GレコⅢはその分だけ登場する勢力も多くて、どの国も一枚岩でないうえにさっきはあいつと協力したのに今度は敵対して、おまけにみんな共同してデブリを掃除し始めたりと、Gレコの難解と言われるが所以も遺憾なく発揮されてる。
— よごくす (@yogox) July 30, 2021
でも自分はこの(エネルギーのためとはいえ)戦争してた多勢力が共同してデブリの掃除に当たる世界観はTVシリーズで見た時に明るくていいと思ったし、それがあるからGレコは難解でも楽しい作品になってると思うんだよなあ。
— よごくす (@yogox) July 30, 2021
そうやって行動範囲的にも勢力図的にも複雑なうえにベルリとアイーダのドラマまで盛り込んであるからもうとにかくこのGレコⅢは全ての密度が高い。
— よごくす (@yogox) July 30, 2021
これTVシリーズ未見の人は一回で理解できないんじゃなるまいか。
たしかストーリー的にもちょうど中盤あたりにレイハントン家のイベントを持って来ていて、その点も映画として上手く盛り上がっていた覚えがあります。
富野監督もその辺は強く意識したとインタビューで言ってたような。
でもそのレイハントン家の話をTVシリーズではちょうどこの1話だけ見逃してしまってて、次の話の冒頭あらすじを聞いて「なんかすっごい人間関係が変わってる…」と驚いた覚えがある。
— よごくす (@yogox) July 30, 2021
あらためて見れてよかった。
Gレコはとにかく勢力図が複雑なことで有名ですが、基本的に登場人物がみんな明るいので見てて重苦しい感じにはならないのがよいですね。
あとGレコも中盤になると、出たがりダメ女だった姫様は指導者として凛々しくなってくるし、ラライアはチュチュミーモードを脱するし、ダメな子二号のロックパイも出てくるし、とにかく登場人物がみんなカワイイんだよ。
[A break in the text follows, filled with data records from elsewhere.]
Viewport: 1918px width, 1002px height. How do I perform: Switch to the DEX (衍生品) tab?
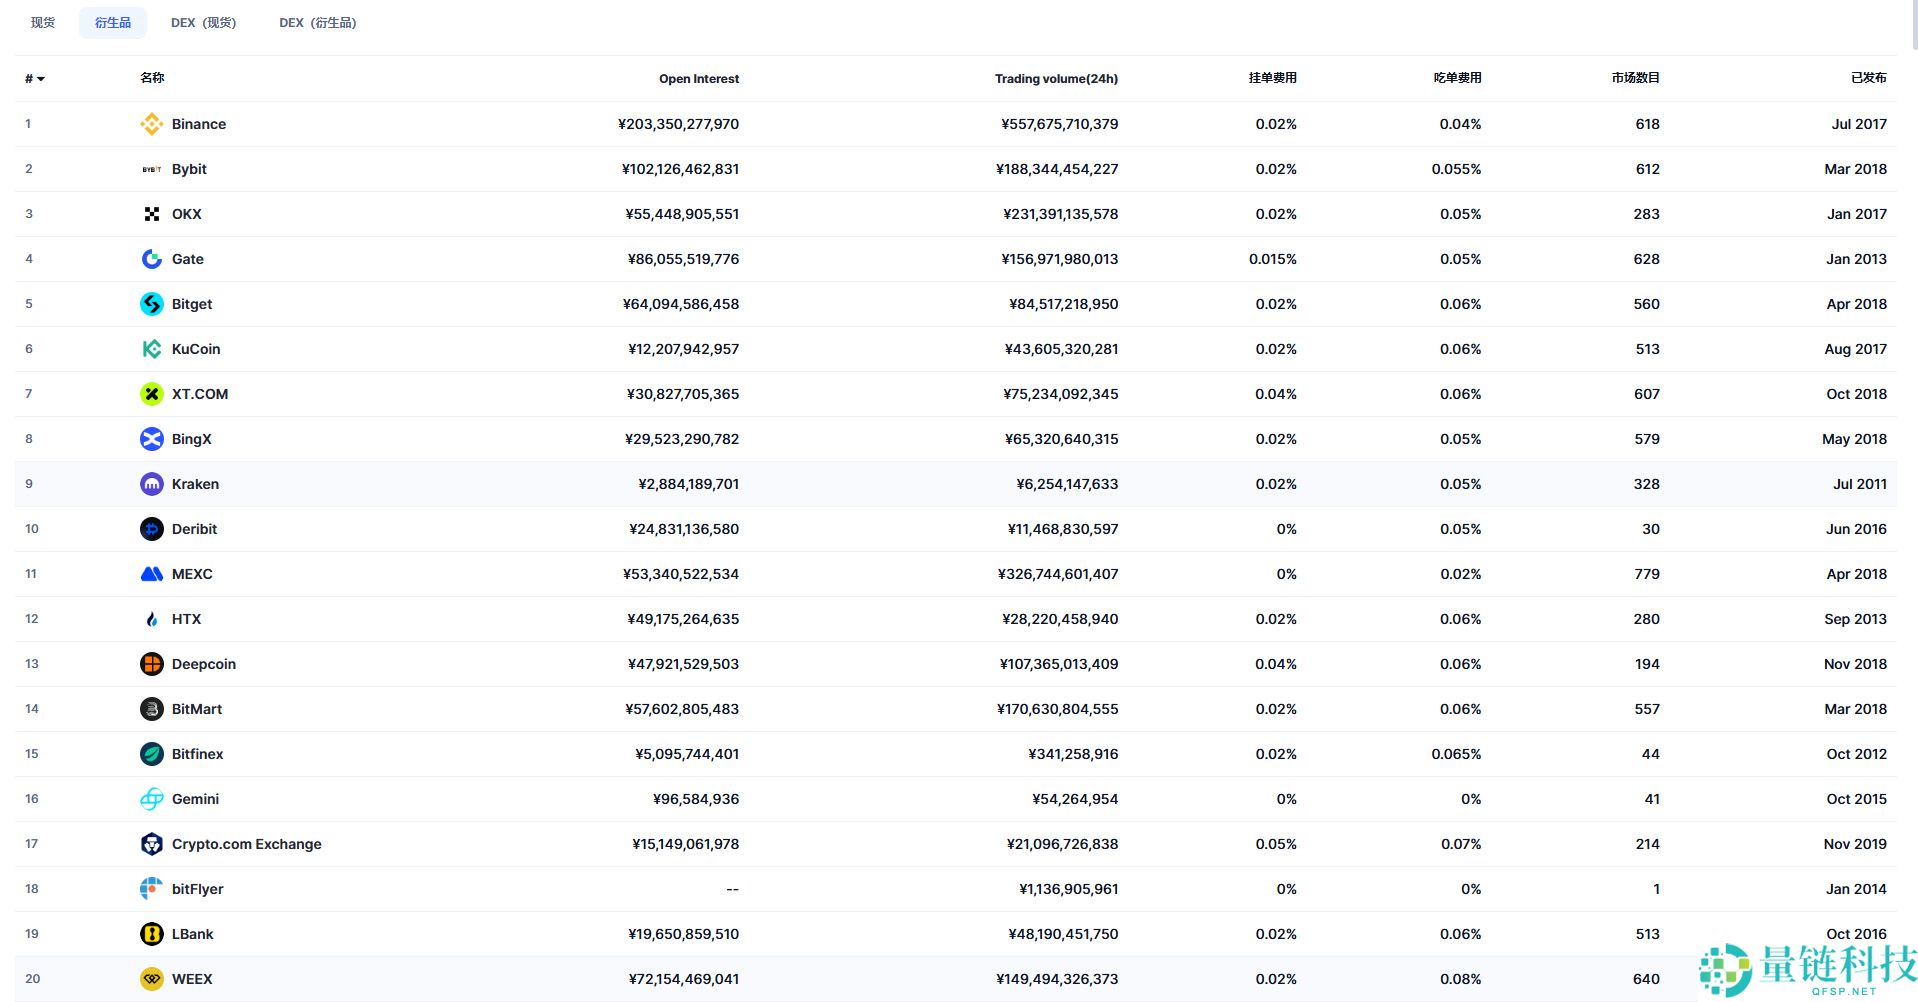pyautogui.click(x=317, y=22)
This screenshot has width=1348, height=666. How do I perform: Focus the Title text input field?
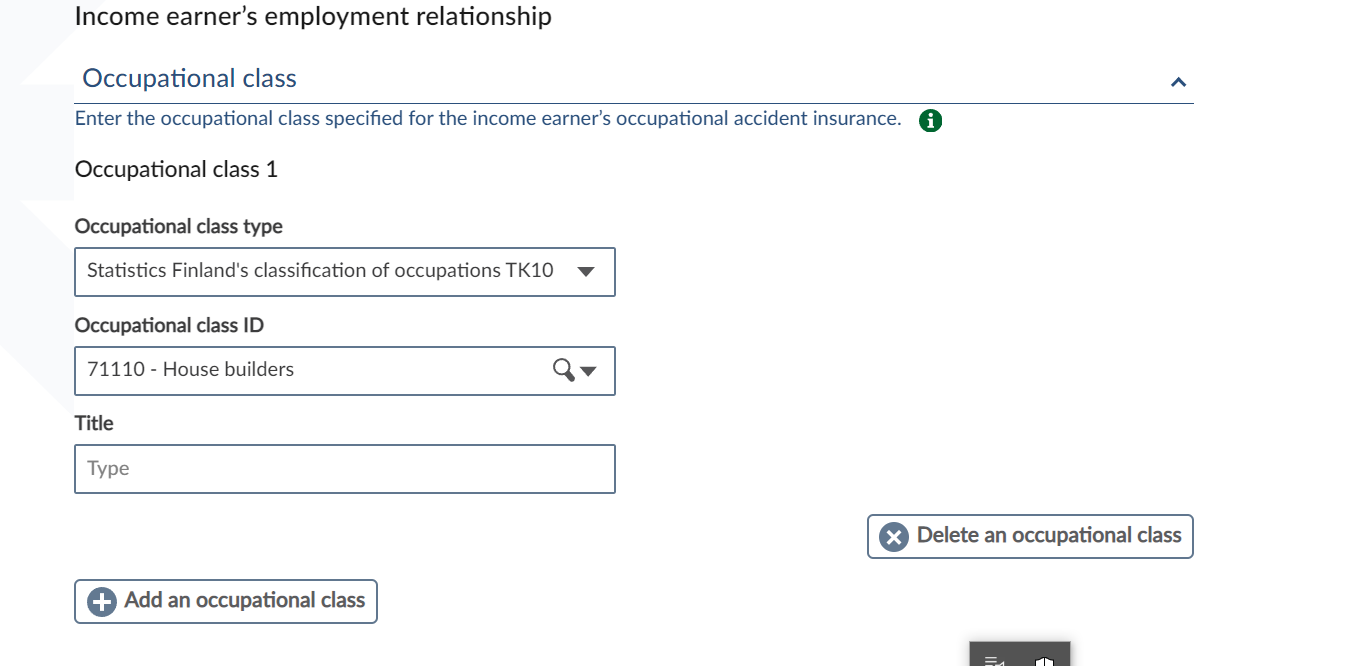tap(344, 469)
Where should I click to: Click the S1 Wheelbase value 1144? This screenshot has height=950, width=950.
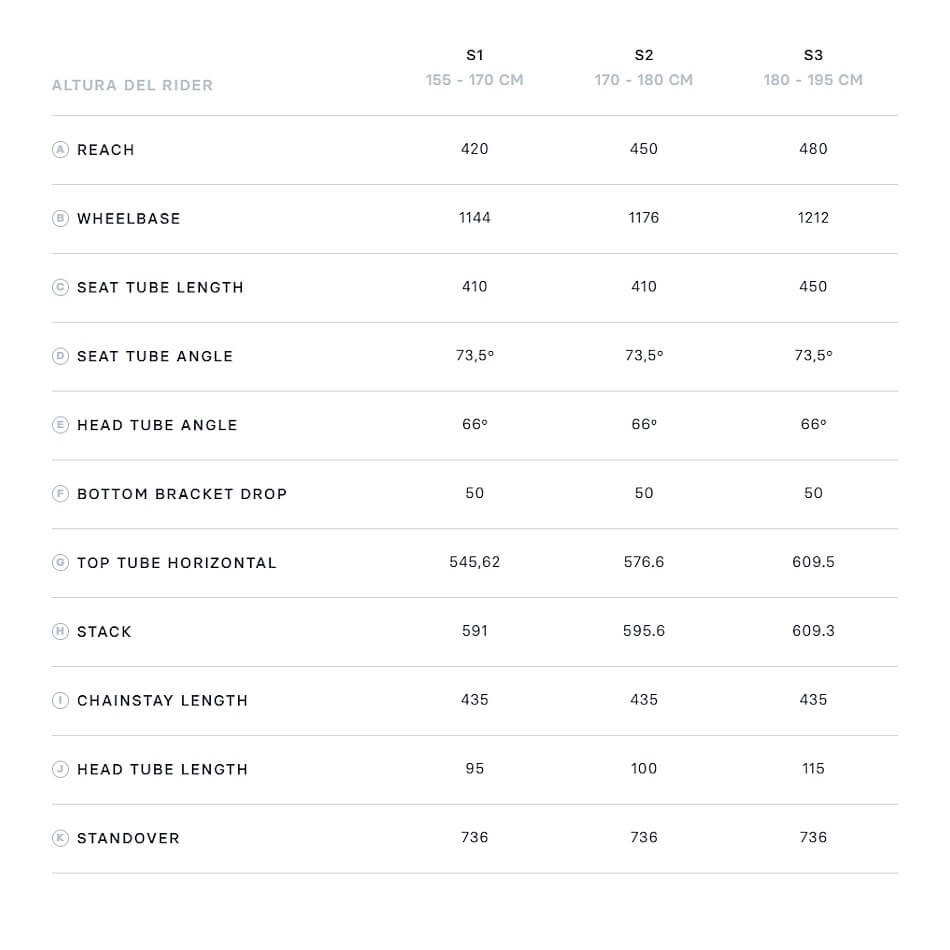click(x=474, y=218)
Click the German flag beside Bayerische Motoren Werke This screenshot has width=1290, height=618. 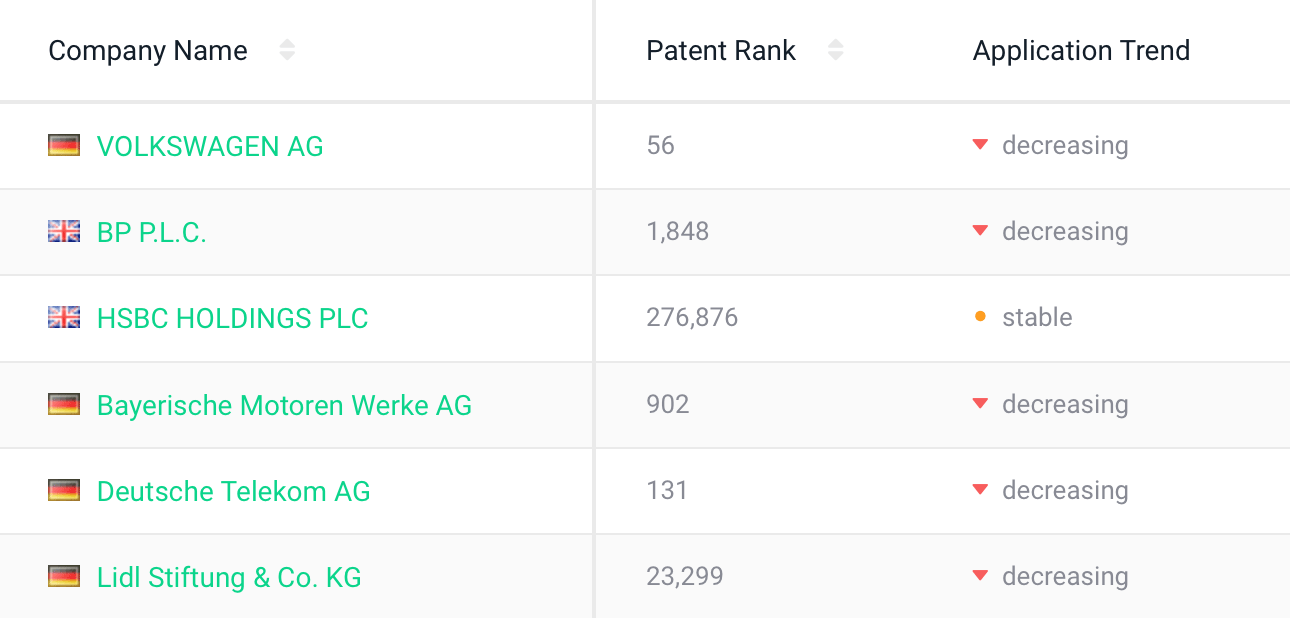tap(64, 405)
— よごくす (@yogox) July 30, 2021
でも個人的にはマスクの副官のバララが見た目も性格も好き。
あとTVシリーズを五部作に再編したことで、前述の通り多勢力が入り乱れるこのGレコⅢではマスク先輩がやたらと「マスクという通り名です」と自己紹介をしまくってるのが地味にジワジワくる。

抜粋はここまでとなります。